Thermal conductivity. The thermal conductivity of atomically thin boron nitride is one of the highest among semiconductors and electrical insulators; it increases with reduced thickness due to less intra-layer coupling.

Thermal stability. The air stability of graphene shows a clear thickness dependence: monolayer graphene is reactive to oxygen at 250 °C, strongly doped at 300 °C, and etched at 450 °C; in contrast, bulk graphite is not oxidized until 800 °C. Atomically thin boron nitride has much better oxidation resistance than graphene. Monolayer boron nitride is not oxidized till 700 °C and can sustain up to 850 °C in air; bilayer and trilayer boron nitride nanosheets have slightly higher oxidation starting temperatures. The excellent thermal stability, high impermeability to gas and liquid, and electrical insulation make atomically thin boron nitride potential coating materials for preventing surface oxidation and corrosion of metals and other two-dimensional (2D) materials, such as black phosphorus.

Better surface adsorption. Atomically thin boron nitride has been found to have better surface adsorption capabilities than bulk hexagonal boron nitride. According to theoretical and experimental studies, atomically thin boron nitride as an adsorbent experiences conformational changes upon surface adsorption of molecules, increasing adsorption energy and efficiency. The synergic effect of the atomic thickness, high flexibility, stronger surface adsorption capability, electrical insulation, impermeability, high thermal and chemical stability of BN nanosheets can increase the Raman sensitivity by up to two orders, and in the meantime attain long-term stability and extraordinary reusability not achievable by other materials.

Dielectric properties. Atomically thin hexagonal boron nitride is an excellent dielectric substrate for graphene, molybdenum disulphide (MoS_{2}), and many other 2D material-based electronic and photonic devices. As shown by electric force microscopy (EFM) studies, the electric field screening in atomically thin boron nitride shows a weak dependence on thickness, which is in line with the smooth decay of electric field inside few-layer boron nitride revealed by the first-principles calculations.

Raman characteristics. Raman spectroscopy has been a useful tool to study a variety of 2D materials, and the Raman signature of high-quality atomically thin boron nitride was first reported by Gorbachev et al. and Li et al. However, the two reported Raman results of monolayer boron nitride did not agree with each other. Cai et al. conducted systematic experimental and theoretical studies of the intrinsic Raman spectrum of atomically thin boron nitride. They reveal that, in absence of interaction with a substrate, atomically thin boron nitride has a G-band frequency similar to that of bulk hexagonal boron nitride, but strain induced by the substrate can cause Raman shifts. Nevertheless, the Raman intensity of G-band can be used to estimate layer thickness and sample quality.

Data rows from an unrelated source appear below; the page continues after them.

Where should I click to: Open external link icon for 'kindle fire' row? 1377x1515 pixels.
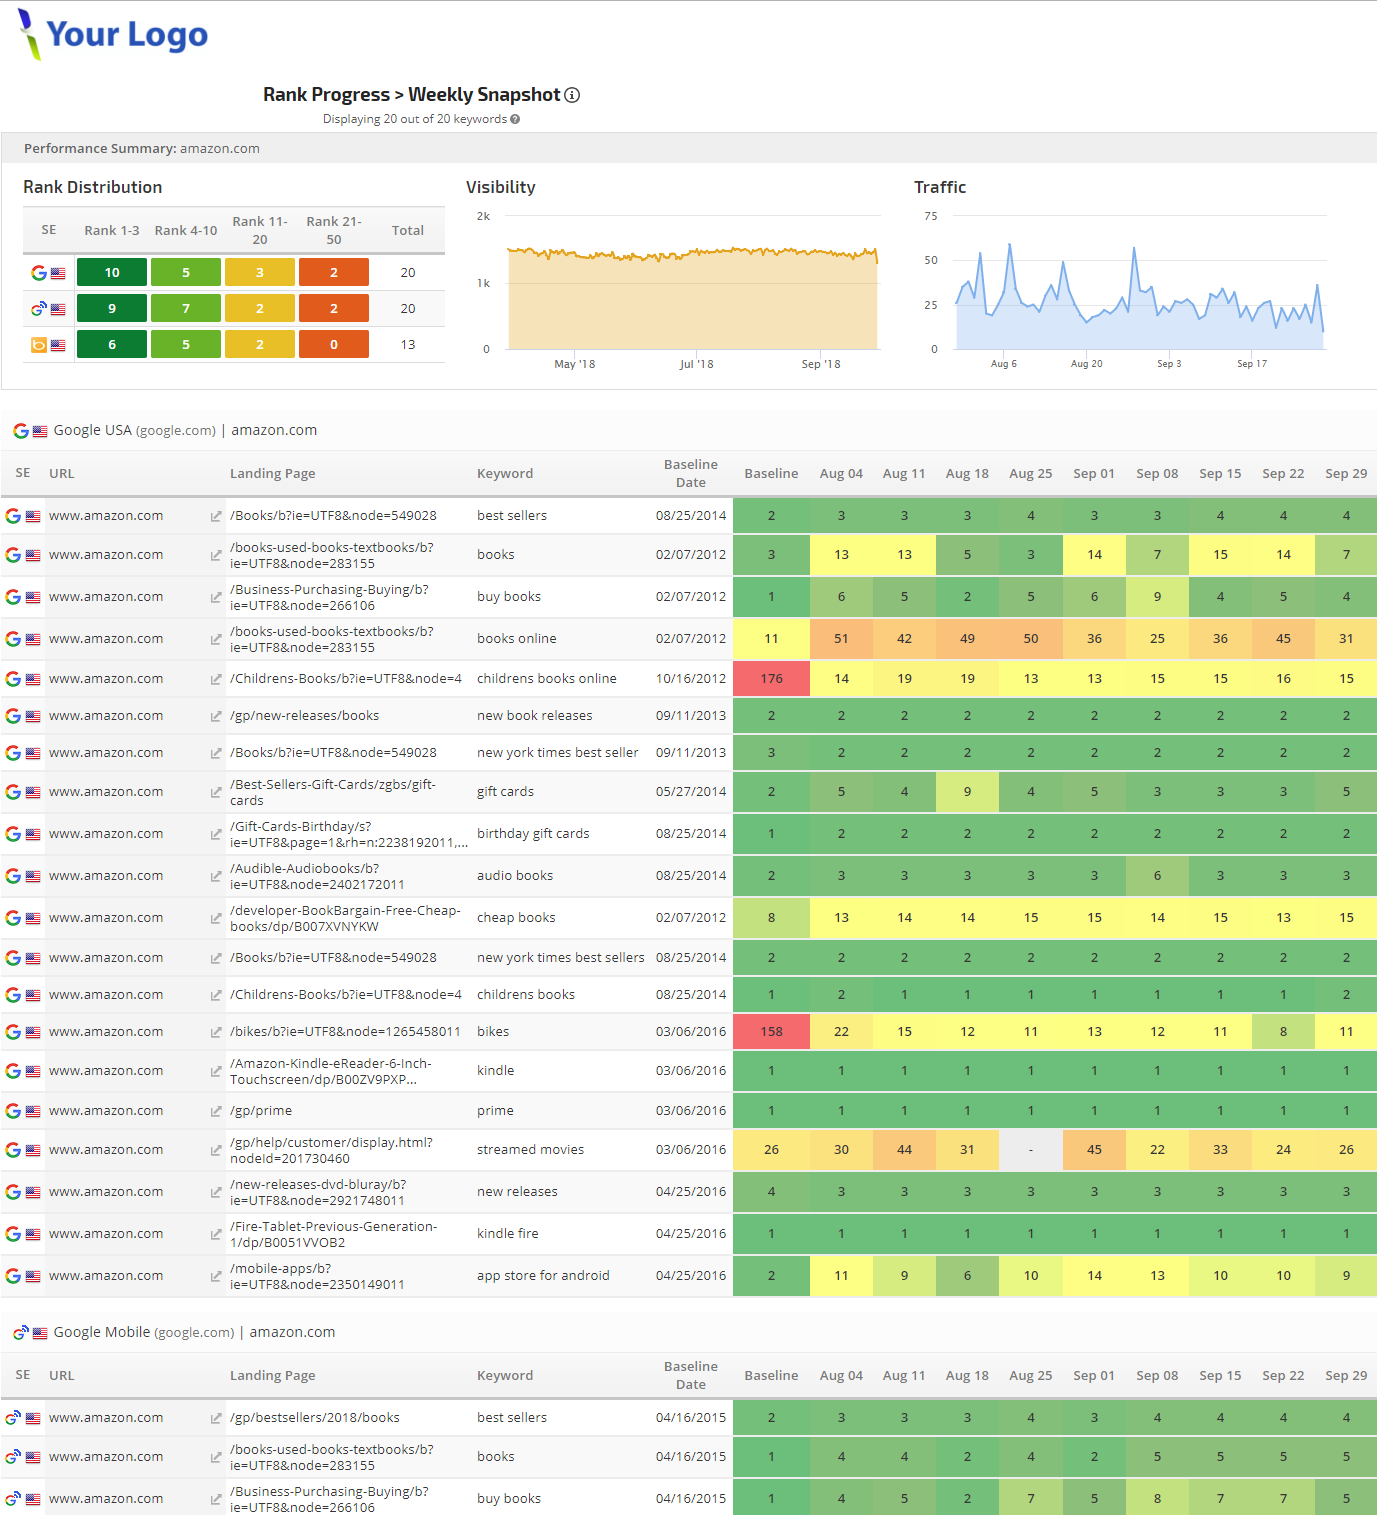click(216, 1234)
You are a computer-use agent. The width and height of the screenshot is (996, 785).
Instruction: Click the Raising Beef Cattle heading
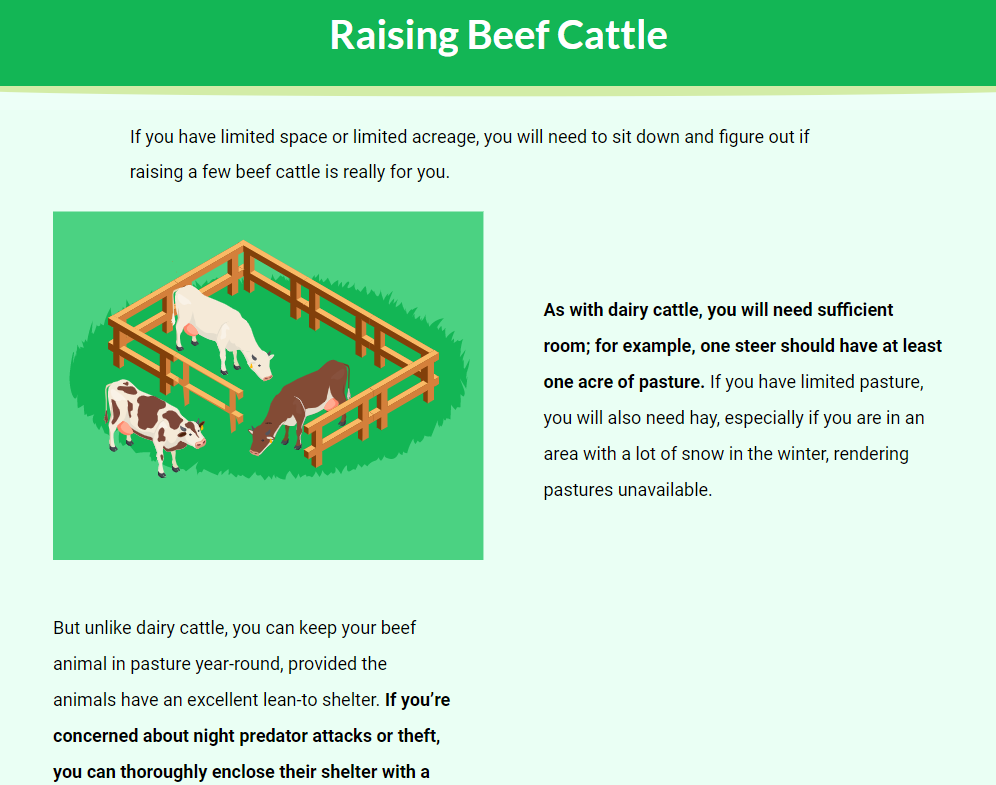tap(499, 35)
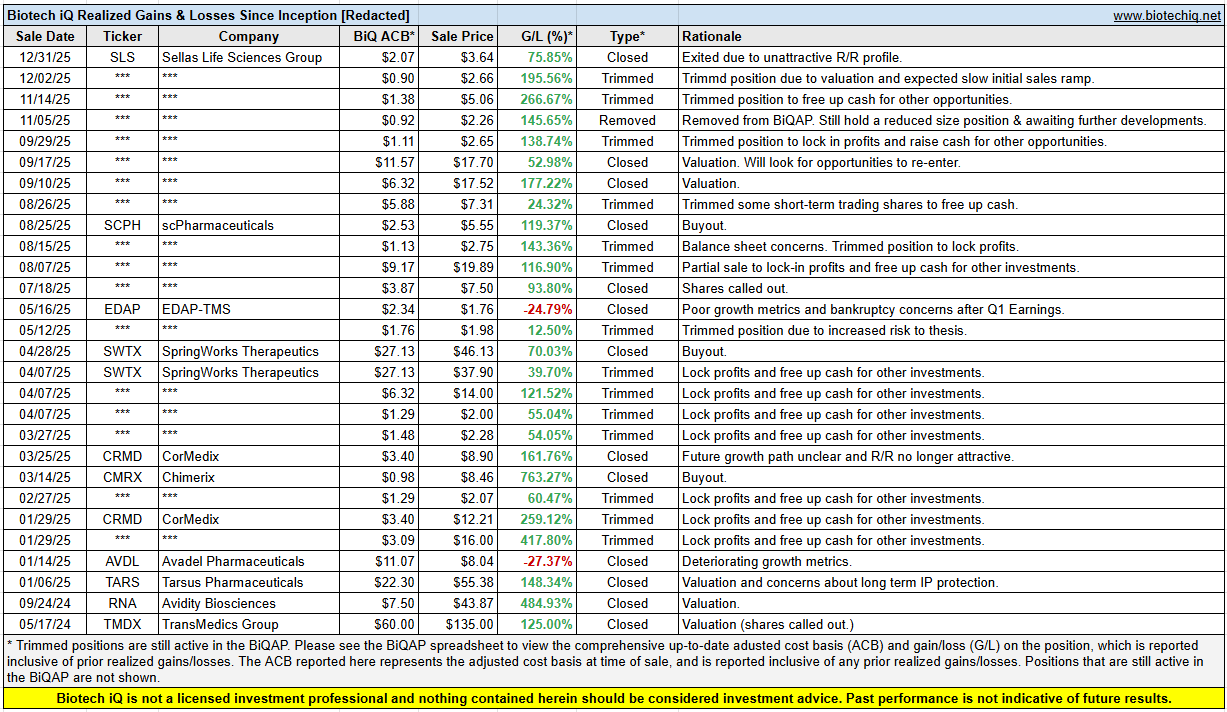The width and height of the screenshot is (1227, 712).
Task: Click the yellow investment disclaimer banner
Action: pos(613,698)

BN nanosheets are electrical insulators and have a wide band gap of ~5.9 eV, which can be changed by the presence of Stone–Wales defects within the structure, by doping or functionalization, or by changing the number of layers. Owing to their hexagonal atomic structure, small lattice mismatch with graphene (~2%), and high uniformity, BN nanosheets are used as substrates for graphene-based devices. BN nanosheets are also excellent proton conductors. Their high proton transport rate, combined with the high electrical resistance, may lead to applications in fuel cells and water electrolysis.